**Exercise objective**
Would you reproduce all of the entries below, character for character?

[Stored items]
══════

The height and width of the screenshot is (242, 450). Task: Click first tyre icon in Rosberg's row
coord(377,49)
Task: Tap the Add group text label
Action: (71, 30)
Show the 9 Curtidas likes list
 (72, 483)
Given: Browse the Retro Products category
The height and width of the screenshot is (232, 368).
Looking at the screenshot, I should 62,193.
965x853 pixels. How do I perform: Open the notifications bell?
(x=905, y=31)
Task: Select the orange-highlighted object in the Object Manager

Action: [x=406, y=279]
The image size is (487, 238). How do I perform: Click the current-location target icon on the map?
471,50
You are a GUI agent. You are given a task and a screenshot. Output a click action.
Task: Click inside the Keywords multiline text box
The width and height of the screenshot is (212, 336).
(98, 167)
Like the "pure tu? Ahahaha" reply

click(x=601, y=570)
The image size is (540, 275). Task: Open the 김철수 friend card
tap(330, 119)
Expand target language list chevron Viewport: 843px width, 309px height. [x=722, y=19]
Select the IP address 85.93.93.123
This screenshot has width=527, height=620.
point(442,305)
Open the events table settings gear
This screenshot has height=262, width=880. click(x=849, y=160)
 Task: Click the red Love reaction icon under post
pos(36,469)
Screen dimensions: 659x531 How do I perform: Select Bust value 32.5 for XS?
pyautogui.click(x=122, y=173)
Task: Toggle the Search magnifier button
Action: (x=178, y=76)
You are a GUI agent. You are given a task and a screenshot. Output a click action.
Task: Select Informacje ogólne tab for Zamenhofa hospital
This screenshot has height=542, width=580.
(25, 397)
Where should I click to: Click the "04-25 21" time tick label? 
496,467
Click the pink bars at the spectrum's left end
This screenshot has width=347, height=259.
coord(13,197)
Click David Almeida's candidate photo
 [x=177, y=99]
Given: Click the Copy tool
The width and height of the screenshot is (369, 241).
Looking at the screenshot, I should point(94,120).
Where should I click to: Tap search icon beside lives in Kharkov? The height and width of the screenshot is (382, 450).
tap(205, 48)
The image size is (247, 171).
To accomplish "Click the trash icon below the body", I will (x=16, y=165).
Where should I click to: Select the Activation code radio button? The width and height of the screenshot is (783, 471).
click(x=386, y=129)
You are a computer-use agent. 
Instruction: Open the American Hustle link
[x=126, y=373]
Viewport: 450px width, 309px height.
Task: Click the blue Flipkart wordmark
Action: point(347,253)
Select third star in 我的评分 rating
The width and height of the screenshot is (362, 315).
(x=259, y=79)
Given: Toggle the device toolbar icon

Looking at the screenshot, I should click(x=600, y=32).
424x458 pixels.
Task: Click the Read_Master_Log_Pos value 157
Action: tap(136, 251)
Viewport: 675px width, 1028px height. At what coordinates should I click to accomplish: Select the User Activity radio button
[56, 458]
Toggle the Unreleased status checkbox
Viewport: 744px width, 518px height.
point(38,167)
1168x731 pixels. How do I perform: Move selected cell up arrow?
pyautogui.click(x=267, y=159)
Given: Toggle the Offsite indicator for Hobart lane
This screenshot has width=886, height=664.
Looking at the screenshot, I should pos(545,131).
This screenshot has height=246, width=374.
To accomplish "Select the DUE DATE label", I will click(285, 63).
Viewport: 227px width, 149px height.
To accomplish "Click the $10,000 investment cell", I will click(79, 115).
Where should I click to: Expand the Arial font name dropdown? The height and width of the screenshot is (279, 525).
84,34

══════

**Solution to the exercise**
The height and width of the screenshot is (242, 450). Task: Click first tyre icon in Rosberg's row
coord(377,49)
Task: Tap the Add group text label
Action: (71, 30)
Show the 9 Curtidas likes list
 (72, 483)
Given: Browse the Retro Products category
The height and width of the screenshot is (232, 368).
Looking at the screenshot, I should 62,193.
965x853 pixels. How do I perform: Open the notifications bell?
(x=905, y=31)
Task: Select the orange-highlighted object in the Object Manager

Action: [x=406, y=279]
The image size is (487, 238). How do I perform: Click the current-location target icon on the map?
471,50
You are a GUI agent. You are given a task and a screenshot. Output a click action.
Task: Click inside the Keywords multiline text box
The width and height of the screenshot is (212, 336).
(98, 167)
Like the "pure tu? Ahahaha" reply

click(x=601, y=570)
The image size is (540, 275). Task: Open the 김철수 friend card
tap(330, 119)
Expand target language list chevron Viewport: 843px width, 309px height. [x=722, y=19]
Select the IP address 85.93.93.123
This screenshot has width=527, height=620.
point(442,305)
Open the events table settings gear
This screenshot has height=262, width=880. click(x=849, y=160)
 Task: Click the red Love reaction icon under post
pos(36,469)
Screen dimensions: 659x531 How do I perform: Select Bust value 32.5 for XS?
pyautogui.click(x=122, y=173)
Task: Toggle the Search magnifier button
Action: (x=178, y=76)
You are a GUI agent. You are given a task and a screenshot. Output a click action.
Task: Select Informacje ogólne tab for Zamenhofa hospital
This screenshot has height=542, width=580.
(25, 397)
Where should I click to: Click the "04-25 21" time tick label? 
496,467
Click the pink bars at the spectrum's left end
This screenshot has width=347, height=259.
coord(13,197)
Click David Almeida's candidate photo
 [x=177, y=99]
Given: Click the Copy tool
The width and height of the screenshot is (369, 241).
Looking at the screenshot, I should point(94,120).
Where should I click to: Tap search icon beside lives in Kharkov? The height and width of the screenshot is (382, 450).
tap(205, 48)
The image size is (247, 171).
To accomplish "Click the trash icon below the body", I will (x=16, y=165).
Where should I click to: Select the Activation code radio button? The width and height of the screenshot is (783, 471).
click(x=386, y=129)
You are a computer-use agent. 
Instruction: Open the American Hustle link
[x=126, y=373]
Viewport: 450px width, 309px height.
Task: Click the blue Flipkart wordmark
Action: point(347,253)
Select third star in 我的评分 rating
The width and height of the screenshot is (362, 315).
(x=259, y=79)
Given: Toggle the device toolbar icon

Looking at the screenshot, I should click(x=600, y=32).
424x458 pixels.
Task: Click the Read_Master_Log_Pos value 157
Action: tap(136, 251)
Viewport: 675px width, 1028px height. At what coordinates should I click to accomplish: Select the User Activity radio button
[56, 458]
Toggle the Unreleased status checkbox
Viewport: 744px width, 518px height.
point(38,167)
1168x731 pixels. How do I perform: Move selected cell up arrow?
pyautogui.click(x=267, y=159)
Given: Toggle the Offsite indicator for Hobart lane
This screenshot has width=886, height=664.
Looking at the screenshot, I should pos(545,131).
This screenshot has height=246, width=374.
To accomplish "Select the DUE DATE label", I will click(285, 63).
Viewport: 227px width, 149px height.
To accomplish "Click the $10,000 investment cell", I will click(79, 115).
Where should I click to: Expand the Arial font name dropdown? The height and width of the screenshot is (279, 525).
84,34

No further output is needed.